How to complete this task ->
Could you transcribe, word for word, the section of the essay on Camus and existential thought below that begins at the words "Royal tells us that" and stops after "(Royal, 1995: 56)."?

START Source passage

From my conversations with my friend, I began to think about how existential phenomonology may be useful in critiquing materialist analysis of religious movements, such as rational choice theory and poltical economy theory. I remember asking one of my professors, a Marxist historian, “why should we assume that human beings are rational actors?” My big question: How do we take into account non-material motivations? What about people who sacrifice themselves for religion or ethnics? Specifically, can you make a rational choice equation figuring in a religious person’s desire for union with God? What about the insane and irrational? How do we factor in culture and faith? Often the conventional histories and euro-centric approaches disregard the experiences of vast majority of people. I have often found books written by Western scholars troubling because they seem to belittle people’s lived experiences and the ways they understand the world.

I began looking into ways existential thought could be a tool to think about my work. Since I am interested in religiously motivated mobility, I didn’t want to focus on a material analysis of migration. As I was researching various writers and creating a little database to save my notes. I came several people who interested me. But one stuck out because I remember being really upset about reading his work–Albert Camus.

I first read Camus in a Maghribi social history class three years ago. We read an English translation of his novel, L’Étranger, The Stranger(1942).It is set in Algeria and the main character, Meursault, is a French settler colonist kills an Arab. Here is a bit about what Robert Royal wrote about Albert Camus:

Robert Royal writes that Albert Camus “was both shadowed and inspired by the voiceless mass of people, who, like the Algerians of his youth, go through their lives leaving barely a trace of their existence” (Royal, 1995: 54).

Royal tells us that Camus devised a three stage writing plan. In this first phase, Royal tells us, Camus wrestled with the nihilistic movement. This context offers an important lens by which to view the novel. Camus tries to come to terms with the absurd. Royal writes that Camus believed this was an important step towards a “fuller vision of human meaning and value” (Royal, 1995: 56).

END Source passage
START Entries supplied

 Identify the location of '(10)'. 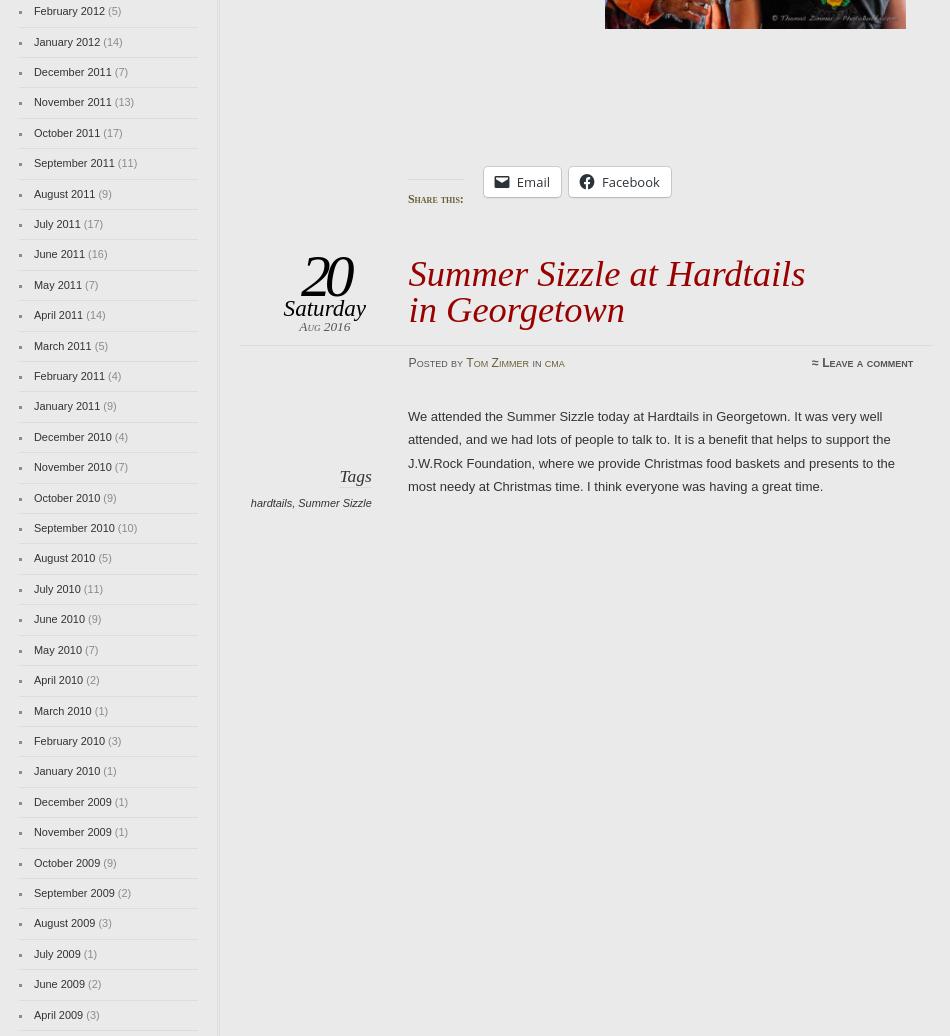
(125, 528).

END Entries supplied
START Entries supplied

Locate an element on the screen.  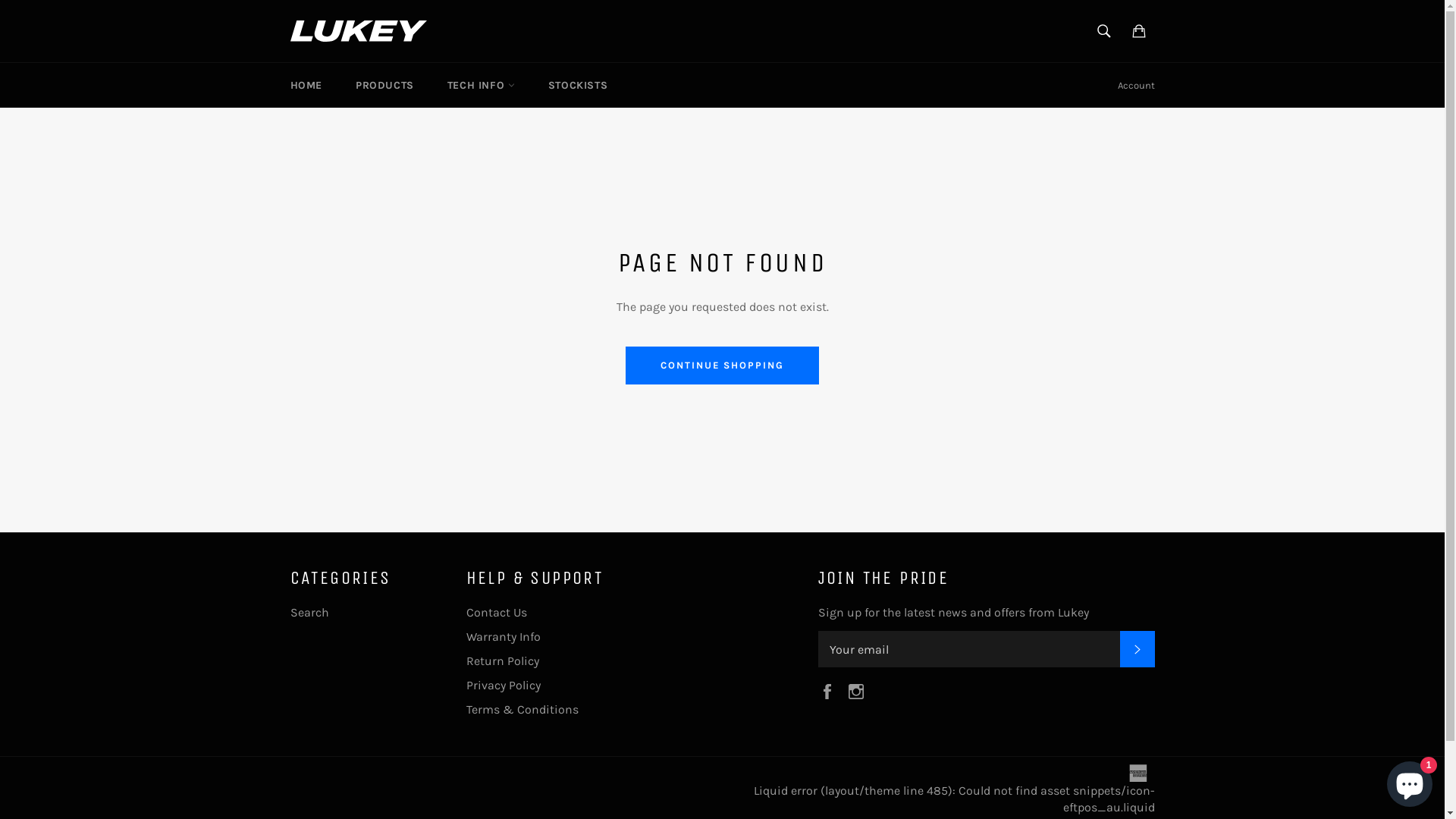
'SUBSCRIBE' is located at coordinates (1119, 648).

END Entries supplied

Output of the task ->
Royal tells us that Camus devised a three stage writing plan. In this first phase, Royal tells us, Camus wrestled with the nihilistic movement. This context offers an important lens by which to view the novel. Camus tries to come to terms with the absurd. Royal writes that Camus believed this was an important step towards a “fuller vision of human meaning and value” (Royal, 1995: 56).